The question was defeated, with 51.8% of voters opposed.

==Background==
Efforts to expand background checks of gun buyers have not succeeded at the Maine State House. In 2013, an effort to create a civil penalty of someone not conducting a background check on a buyer later found to not be allowed to possess a gun passed the Maine Legislature, but was vetoed by Governor Paul LePage, a strong gun rights supporter. An outright requirement to conduct background checks on gun buyers in private sales failed to pass the Legislature that same year.

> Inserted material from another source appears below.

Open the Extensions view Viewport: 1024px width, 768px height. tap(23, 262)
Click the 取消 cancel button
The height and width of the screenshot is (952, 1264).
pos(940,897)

On August 24, 2015, the group Maine Moms Demand Action (MMDA) filed paperwork with the Maine Secretary of State's office to launch a petition drive to require virtually all gun sales to have a background check of the buyer conducted by a licensed gun dealer. The proposal includes exceptions for transfers between family members, temporary loans of firearms while hunting or sport shooting, an emergency need for self-defense, and other limited exceptions.

MMDA submitted the 84,600 signatures they gathered on January 19, 2016. The Secretary of State's office announced on February 18 that 65,821 signatures were validated, well over the 61,123 required to place a question on the ballot. The question will appear on the ballot as "Do you want to require background checks prior to the sale or transfer of firearms between individuals not licensed as firearms dealers, with failure to do so punishable by law, and with some exceptions for family members, hunting, self-defense, lawful competitions, and shooting range activity?"

==Campaign==
Gun rights supporters criticized the proposal. The Sportsman's Alliance of Maine's executive director, David Trahan, stated that while background checks sound good in theory, they are difficult to implement and enforce, which is why there has been no national universal background check system. He also criticized the potential involvement of Michael Bloomberg and other out-of-state gun control groups spending large amounts of money in Maine. State Senator Eric Brakey criticized the effort as a back-door attempt to establish a gun registry.

Supporters officially launched their campaign on May 14, 2016, calling themselves Mainers for Responsible Gun Ownership. The group includes law enforcement officials, gun violence survivors, sportsmen, gun owners and gun violence prevention advocates. They state that background checks will close a loophole in existing gun laws which allow criminals, domestic abusers, and the mentally ill to obtain guns without a background check by not going to a licensed dealer. They also claim that states with expansive background checks experience lower rates of women being shot to death by their intimate partners, as well as lower rates of police officers being killed by handguns.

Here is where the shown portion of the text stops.